Yeah it was from me arguing with him over AI kid. Did you see me respond to him after that? No. Anyway you have a better job than trying to stalk me? I get that it's hard for you, and you are out of work, after the guy you cheerleader for so long gots beaten from pillar to post, but pls find some other hobby, and don't mess with me. I will always prove you wrong. Should i even mention AJ - Ngannou, Usyk - Fury ? Yeah cope harder Adam.
The main criteria in literally any Martial Arts has always been landed punches, and impactful/powerful one. In MMA i think they are judging also by the damage punches is doing, etc, not sure to be fair. But in Boxing i gave you the Criteria for scoring. Landed Punches, Clean Punches, Impactful ones/Powerful ones, Effective Aggression, Pressuring your opponent, Impose your gameplan over your opponent(Which is essentially what Ring Generalship is), and Defense. So you can tell me in which exact criteria Fury was in front ? None. Also Turki Alalshikh was the guy that decide to bring the AI for that match and to be used with DeepStrike AI, as Compubox is highly inaccurate. From what i heard they want to integrated into Boxing. Not for scoring fights, as it's too early, but for statistics. And no Ring Generalship is explained in the rules: Ring Generalship: The fighter who controls the action and enforces their will and style. I don't know what fight you was watching, but Ring Generalship from Round 1 was all Usyk. He impose his style over Fury. As Fury wanted a slower pace fight, which didn't happen at all, that's why he gassed after Round 6/7, and lost the fight. As for Fury to be winning this rounds from the outside running and hanging on the ropes, he had to outland and counter Usyk. Which he only did in Round 5 and 6. In every other rounds Usyk outlanded him, both by impactful and total punches landed. Ring Generalship most of the time is a battle for who will have the center ring, and that battle was won in the Round 1 by Usyk. Anyway this is getting too time wasting. Doesn't matter how you score it. This was never a 1, 2 or even 3 points fight. And could never be scored for Fury, even if you are his biggest cheerleader. Whether you have Usyk by 4 or 5 rounds(not points, as there was KD) is irrelevant. He won, he won clearly and widely. Now we are waiting for Fury announcements of retirement and then un-retirement 20x time in a row.

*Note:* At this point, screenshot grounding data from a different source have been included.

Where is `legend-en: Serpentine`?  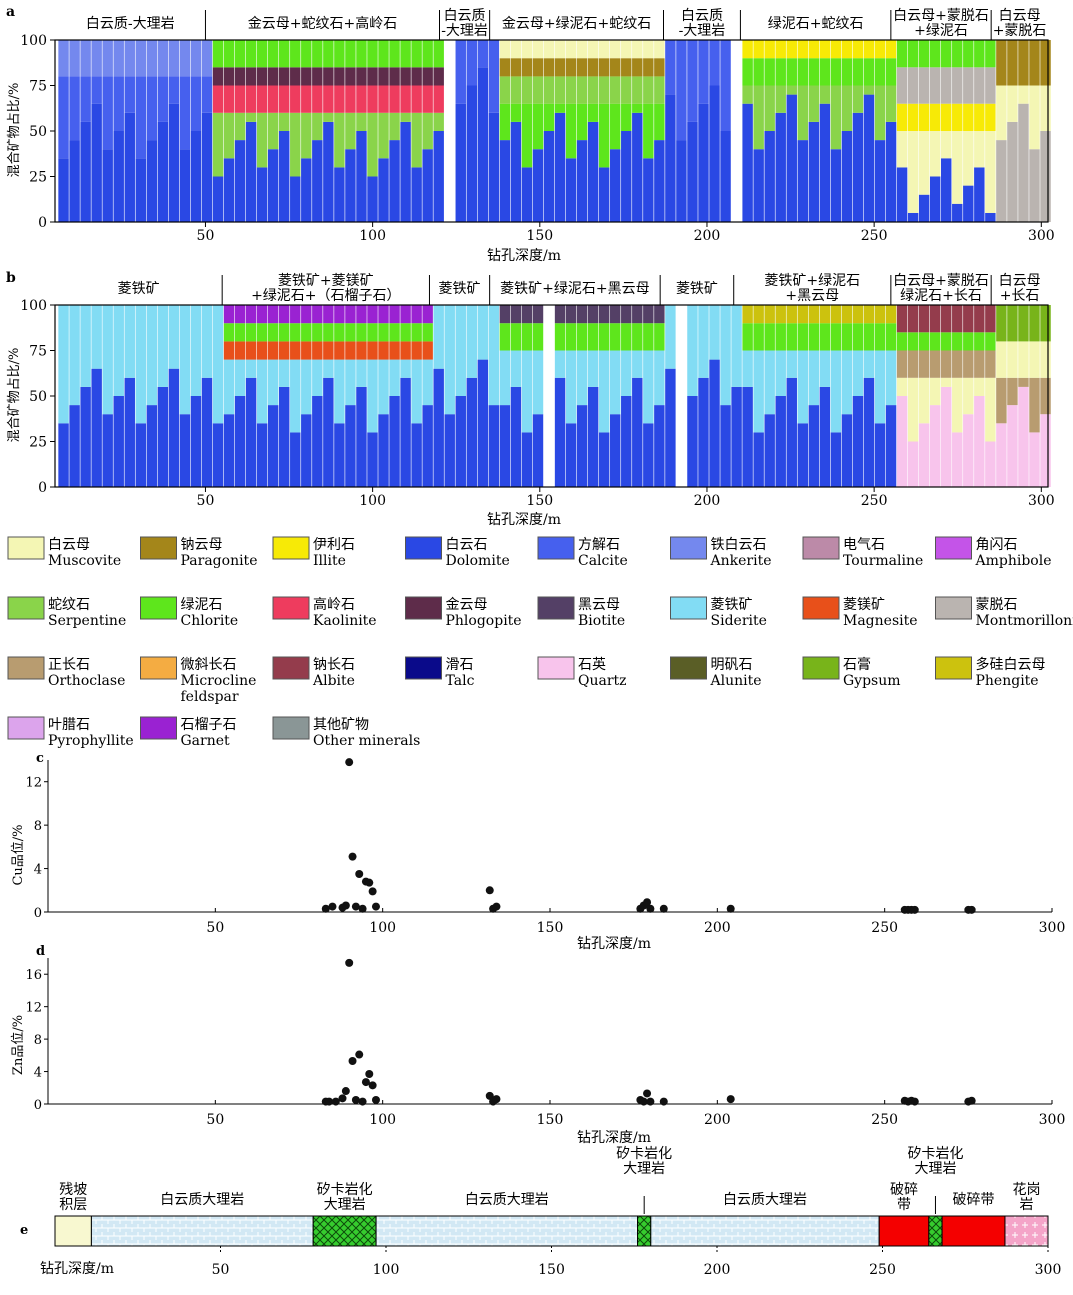
legend-en: Serpentine is located at coordinates (87, 621).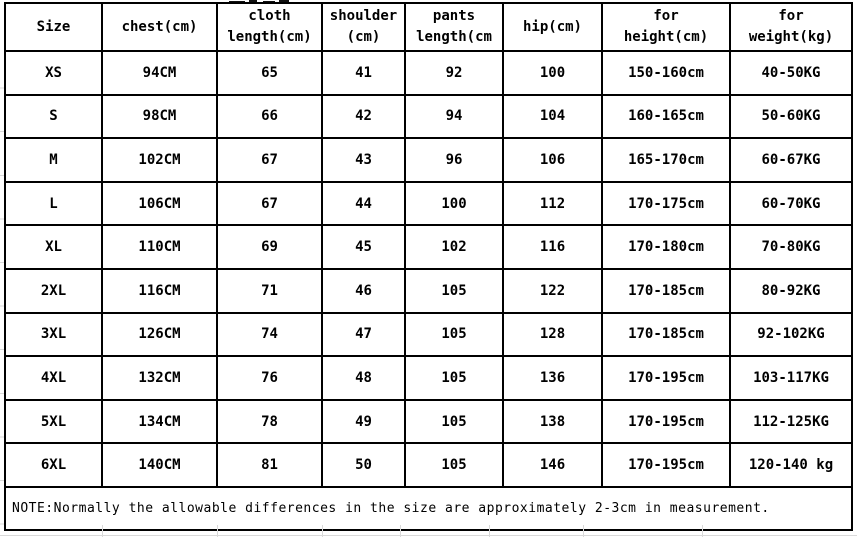 The height and width of the screenshot is (537, 857). Describe the element at coordinates (270, 27) in the screenshot. I see `col-header-cloth-length: cloth length(cm)` at that location.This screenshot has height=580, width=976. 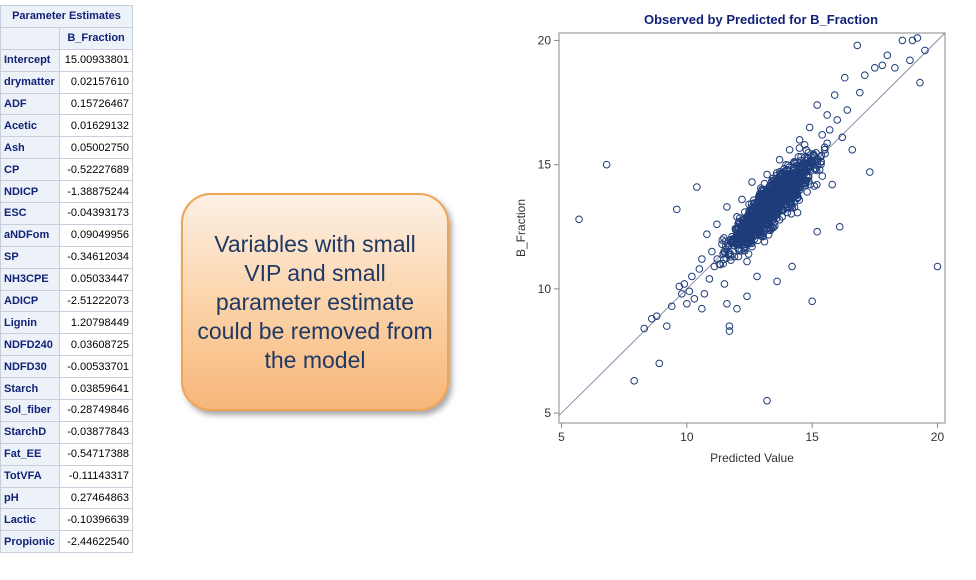 I want to click on table-row: Lactic -0.10396639, so click(x=66, y=520).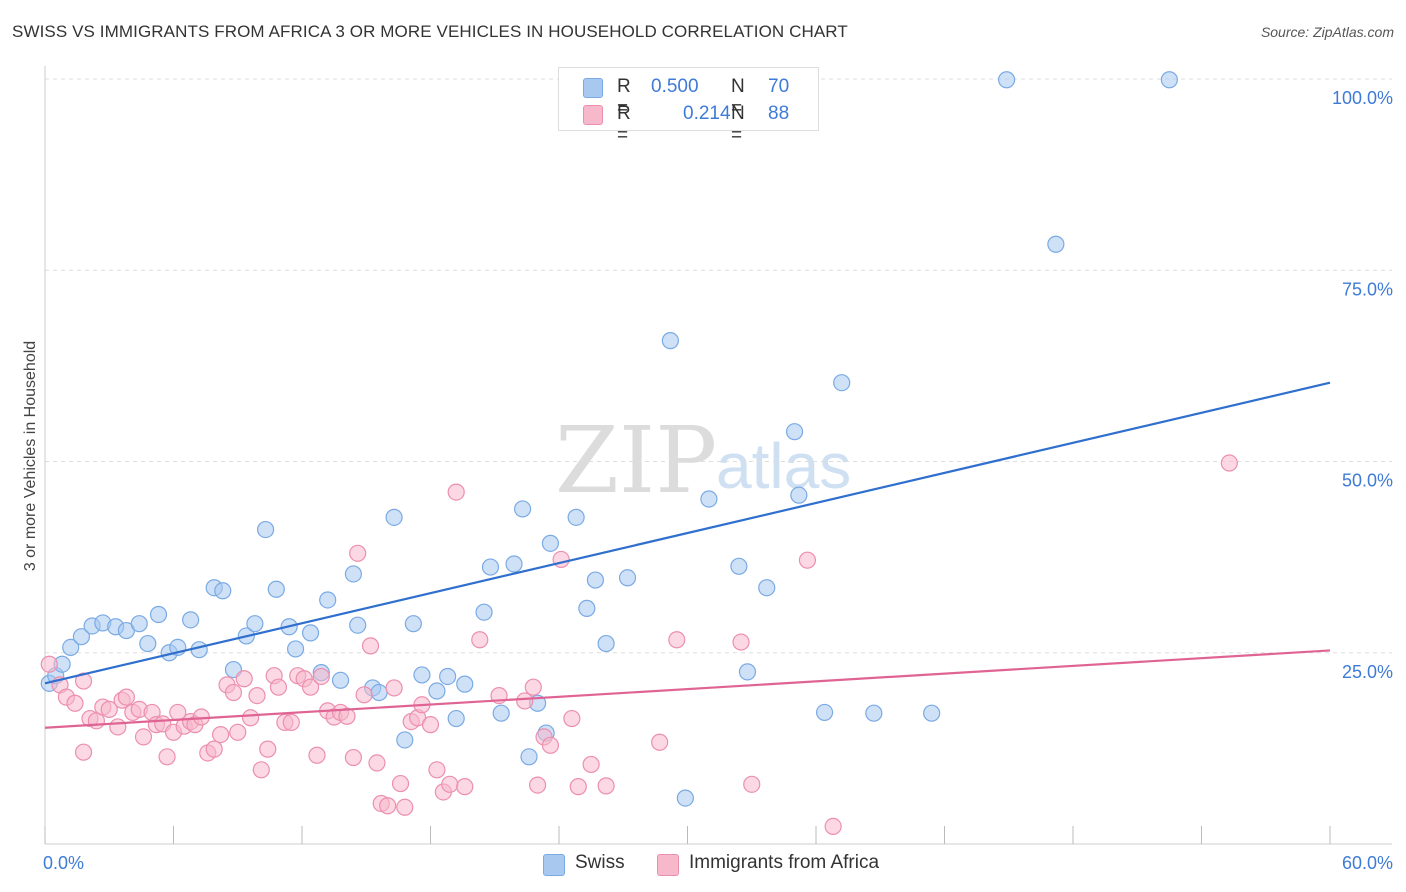  Describe the element at coordinates (593, 88) in the screenshot. I see `legend-swatch-swiss` at that location.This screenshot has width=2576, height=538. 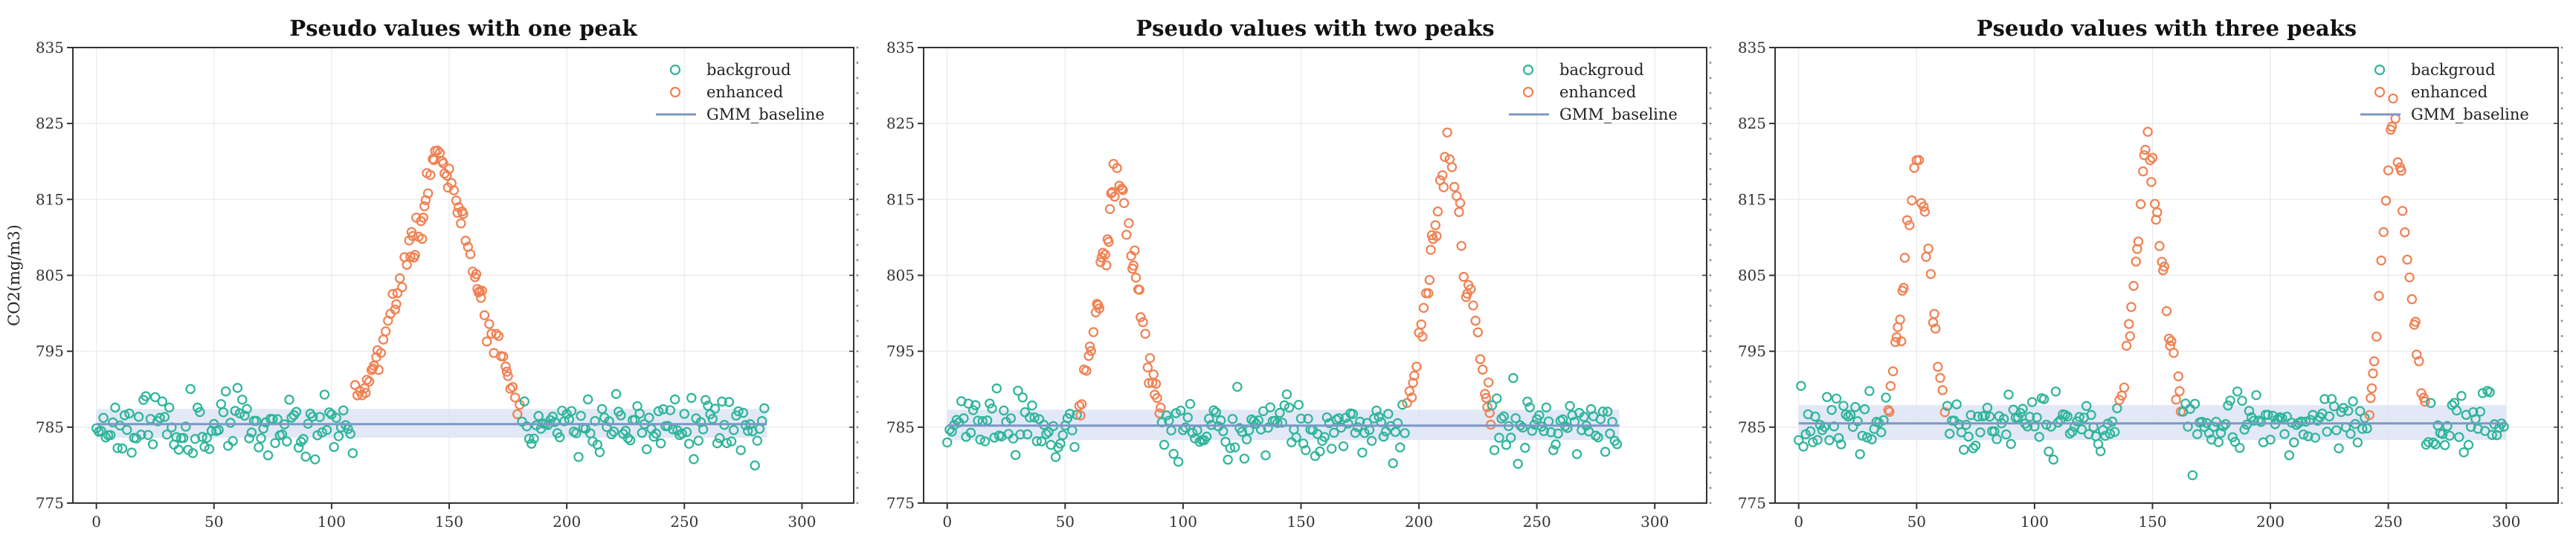 I want to click on x-tick-label: 0, so click(x=1798, y=522).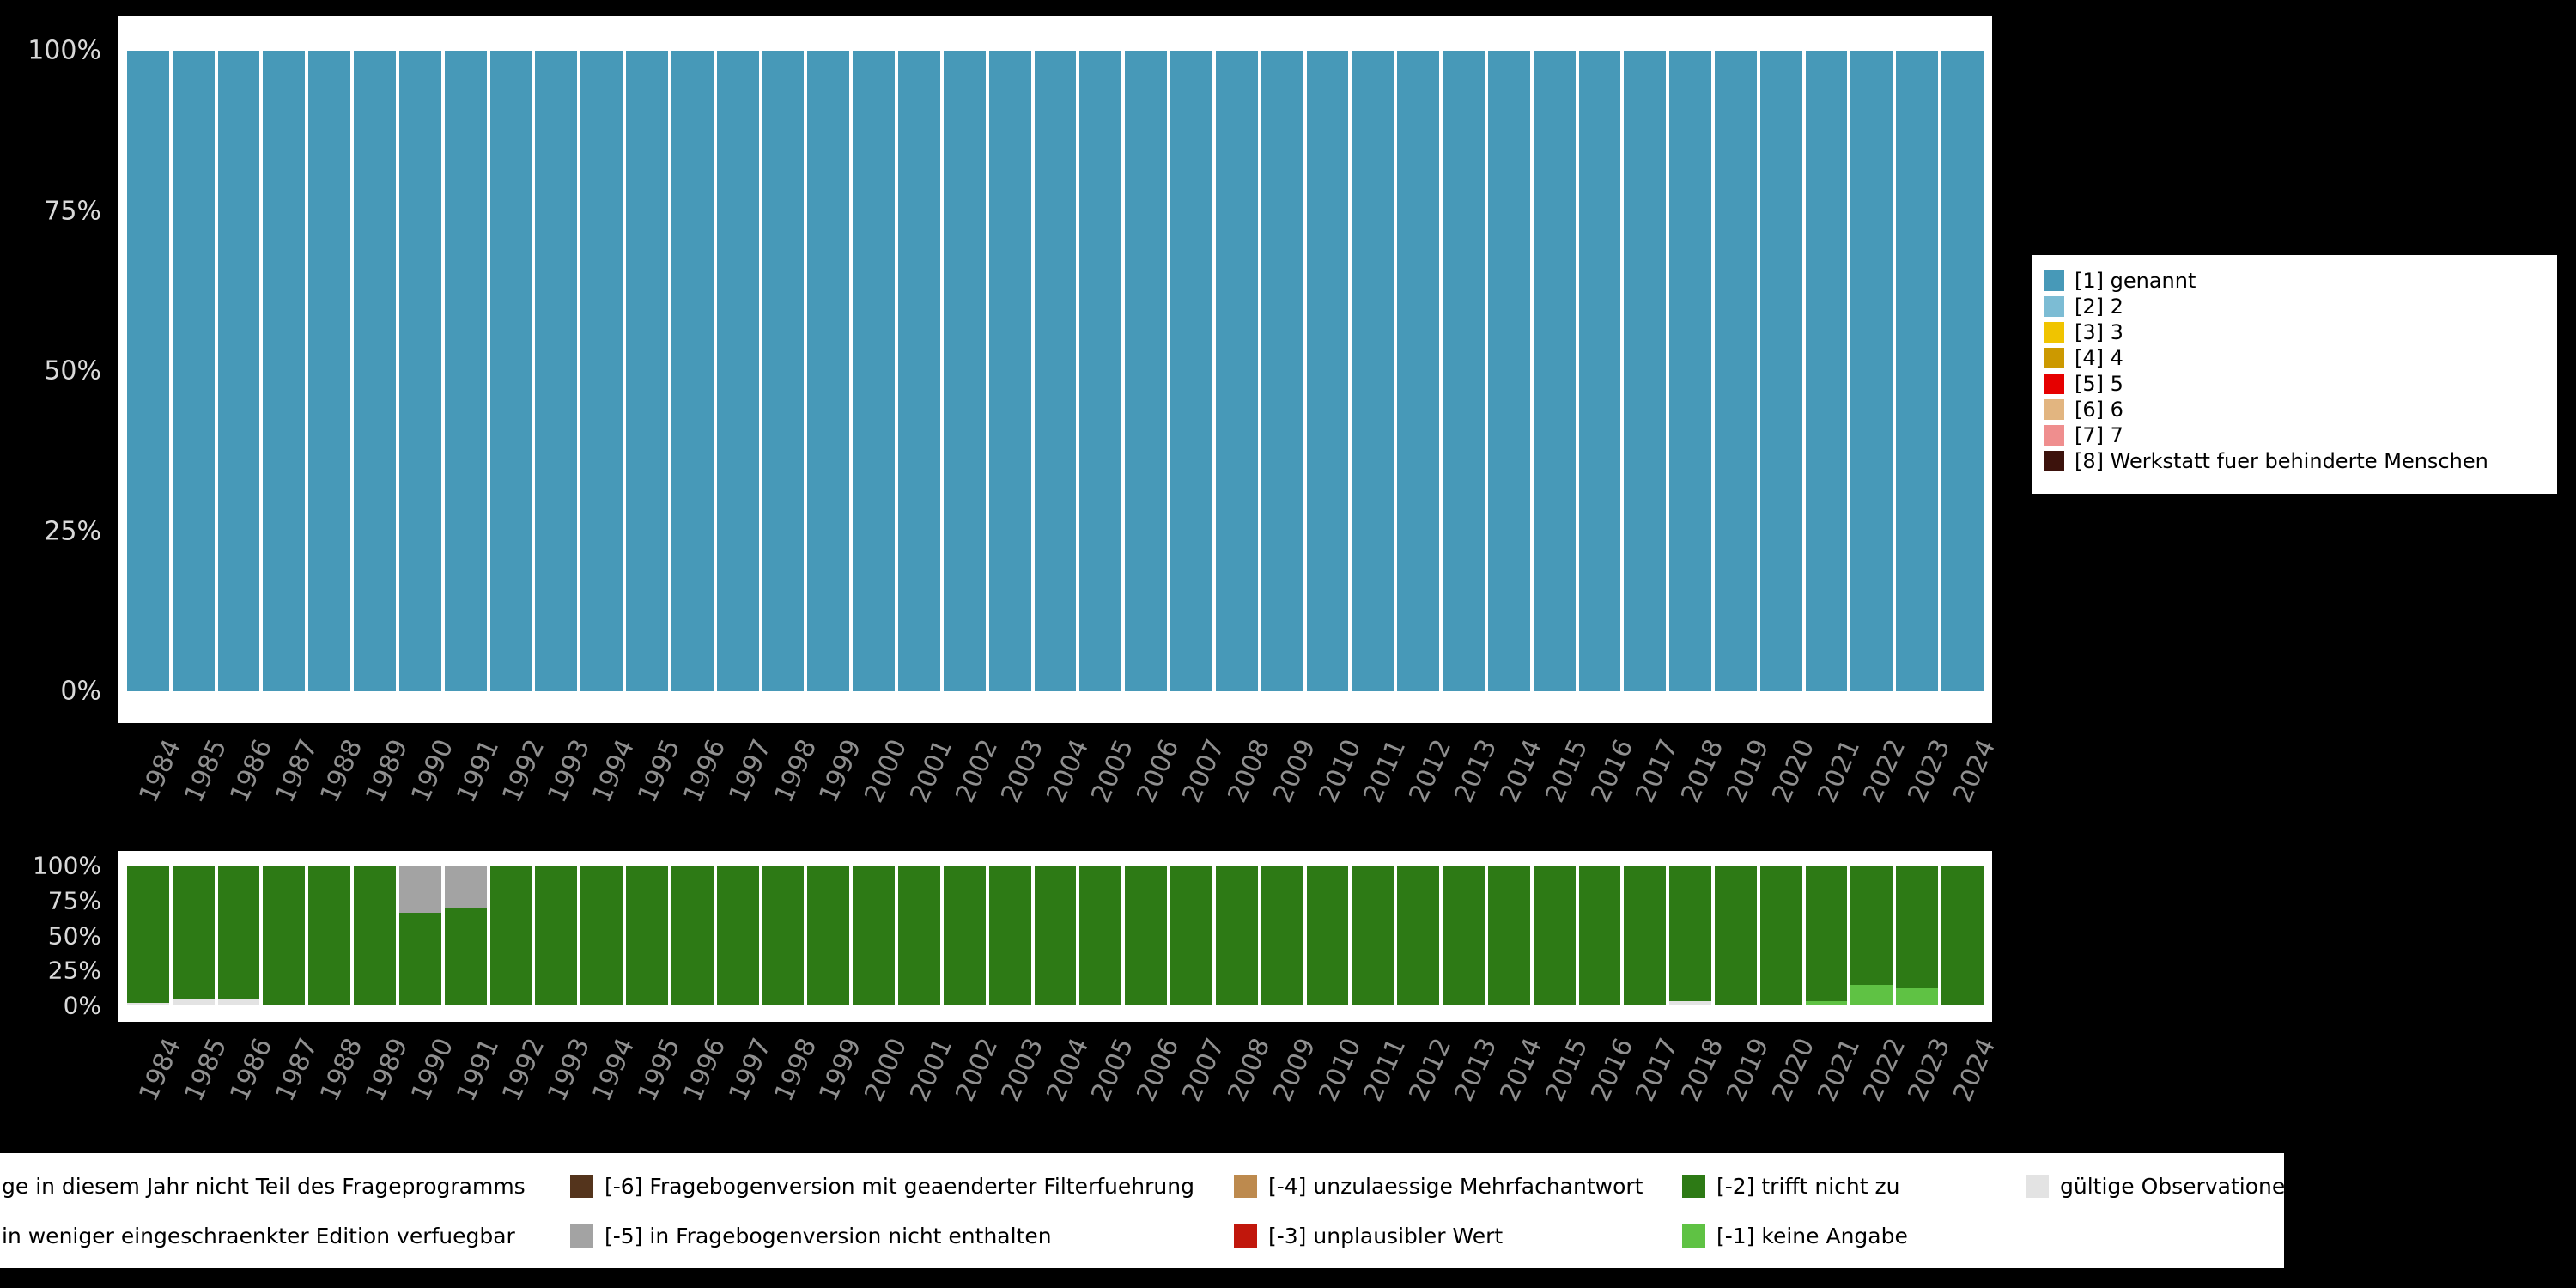  I want to click on x-axis-label: 2024, so click(1975, 771).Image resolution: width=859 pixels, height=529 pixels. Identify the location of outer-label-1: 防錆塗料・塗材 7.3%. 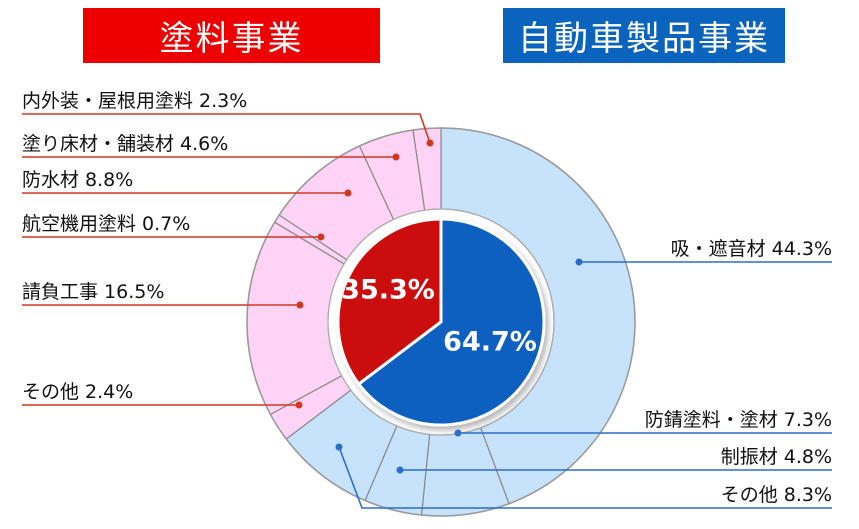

The only stalker is you Why not hit the ignore button again Fond of quitting like your bodybuilding man crush lol Our of work? Compare your post count to mine. you have no job
Anybody who thinks it was a one point fight is drunk on their own ignorance. Usyk won 8-4. Competitive fight but not close as rounds are scored.
I had it 7-5, 115-112 for Usyk. If you gave round 3 and maybe round 8 (can't remember), I suppose you could get 114-113 Fury. Still, that's a stretch. Closer fight than most want to admit, but there was a clear winner.
Get it over. Usyk won by UD not for the judges of course but for those who know boxing like many here. Fury won maximum 5 rounds.
Definitely an Usyk win, but it was a close fight. Usyk 100% deserved the win though. I wouldn't write Fury off in the rematch.